The entries below are to be given back exactly, with images excluded.

- Saved entries -
= = =

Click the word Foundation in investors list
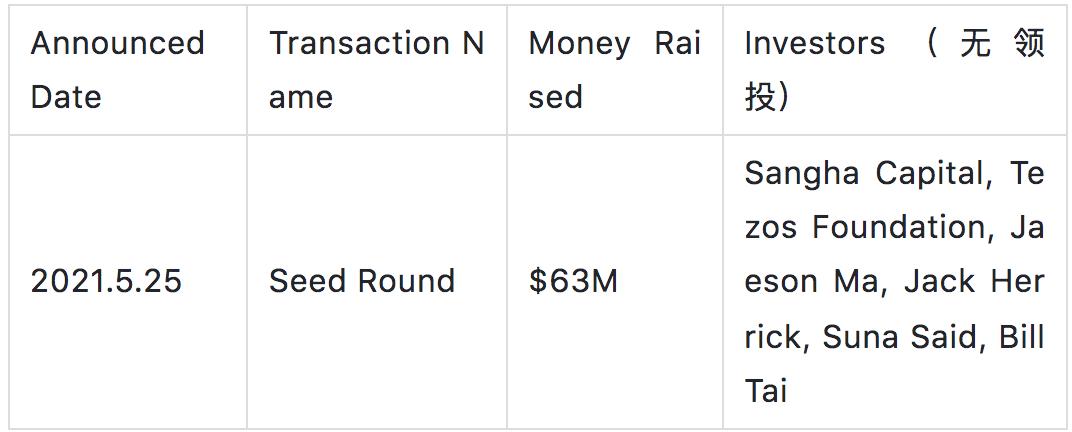Image resolution: width=1072 pixels, height=432 pixels. click(x=902, y=228)
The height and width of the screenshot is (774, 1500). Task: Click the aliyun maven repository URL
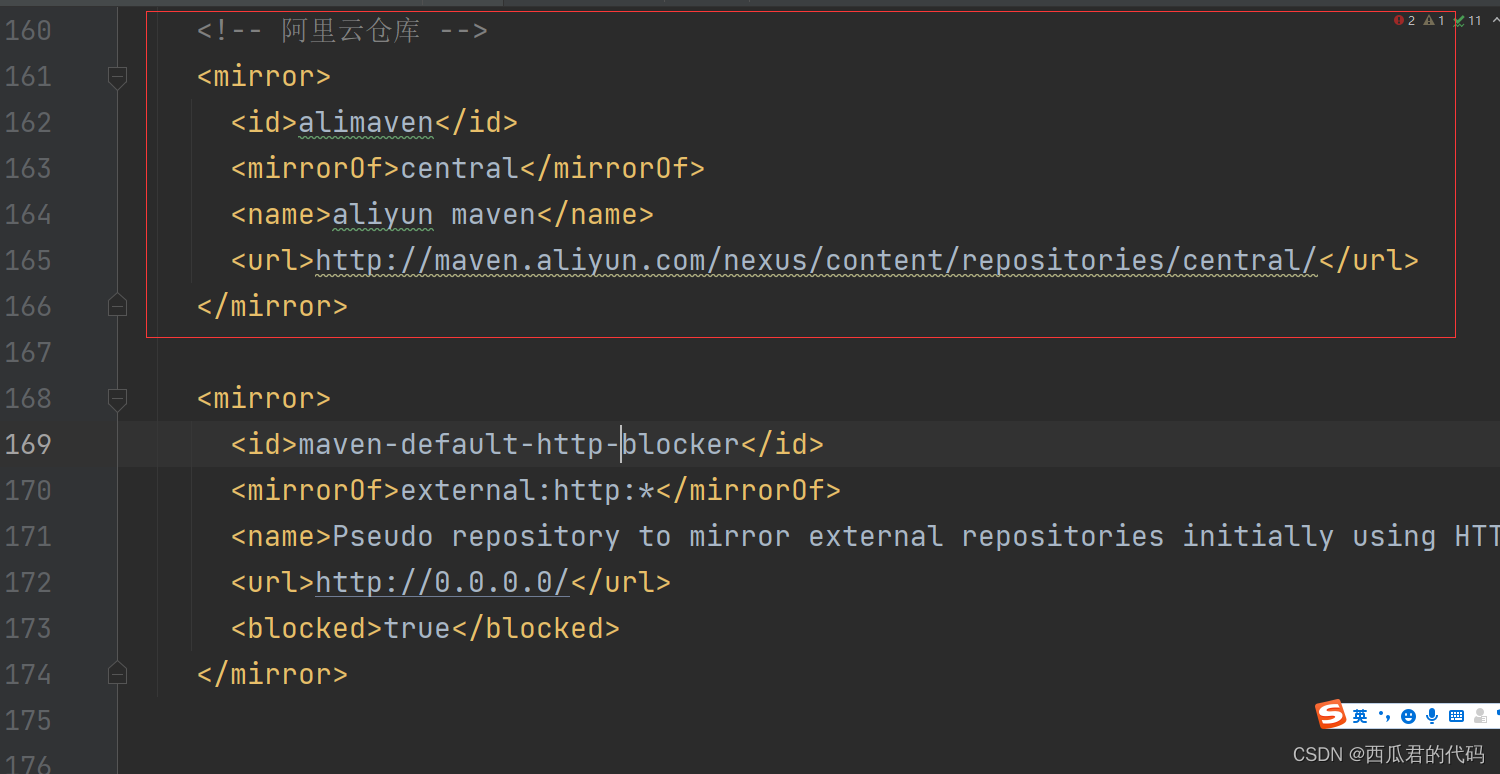[815, 260]
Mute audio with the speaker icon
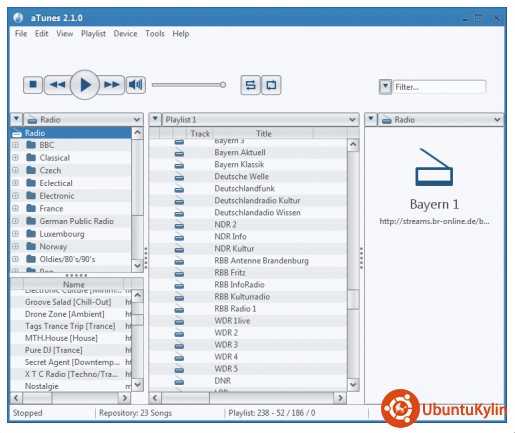The width and height of the screenshot is (515, 433). tap(136, 85)
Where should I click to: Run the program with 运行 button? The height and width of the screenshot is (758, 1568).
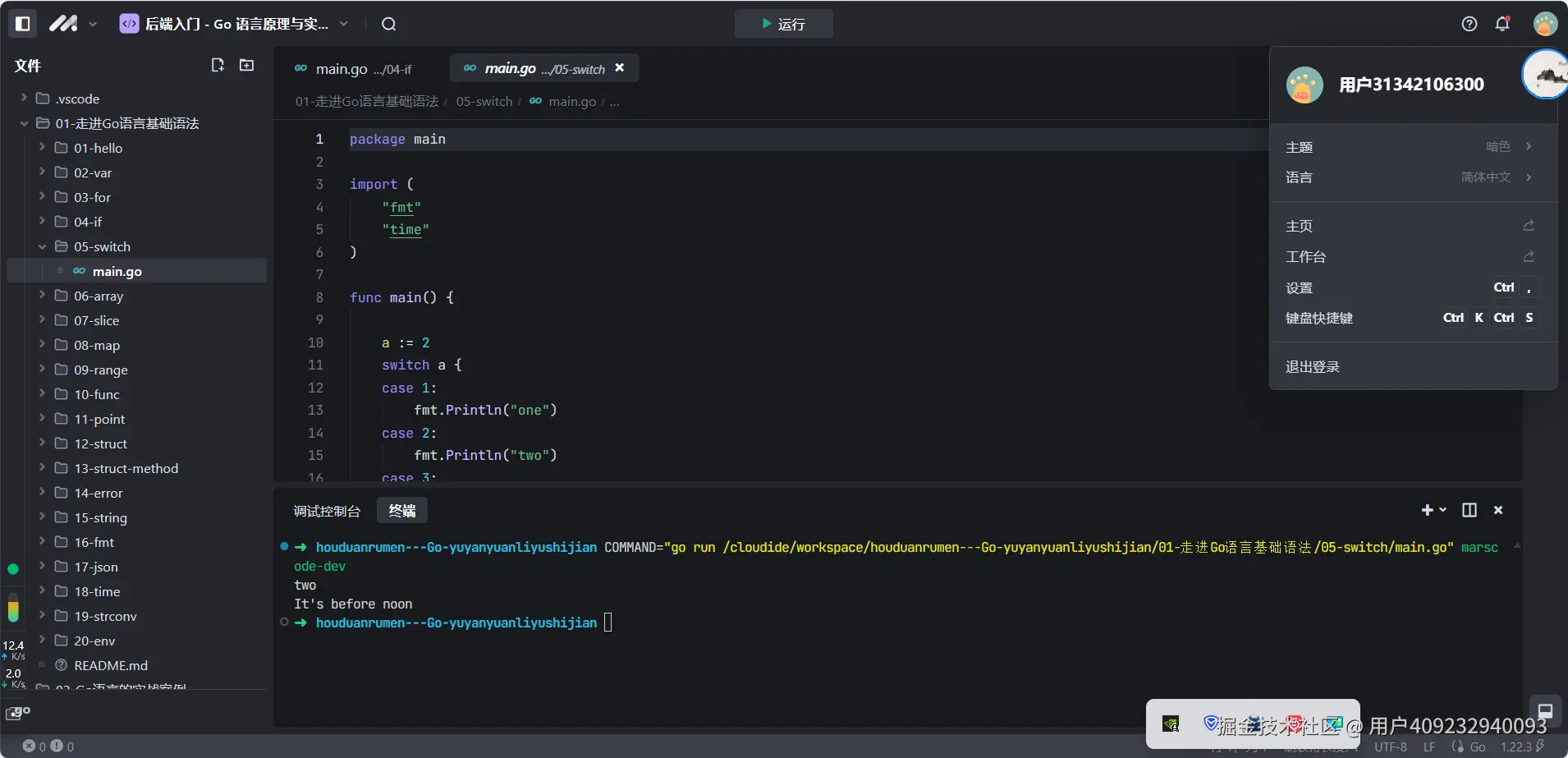pos(783,24)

= = =

- The answer -
Click the word Foundation in investors list
Image resolution: width=1072 pixels, height=432 pixels. click(x=902, y=228)
The height and width of the screenshot is (774, 1500). Task: Click the aliyun maven repository URL
[815, 260]
Mute audio with the speaker icon
The width and height of the screenshot is (515, 433). tap(136, 85)
Where should I click to: Run the program with 运行 button? The height and width of the screenshot is (758, 1568).
pos(783,24)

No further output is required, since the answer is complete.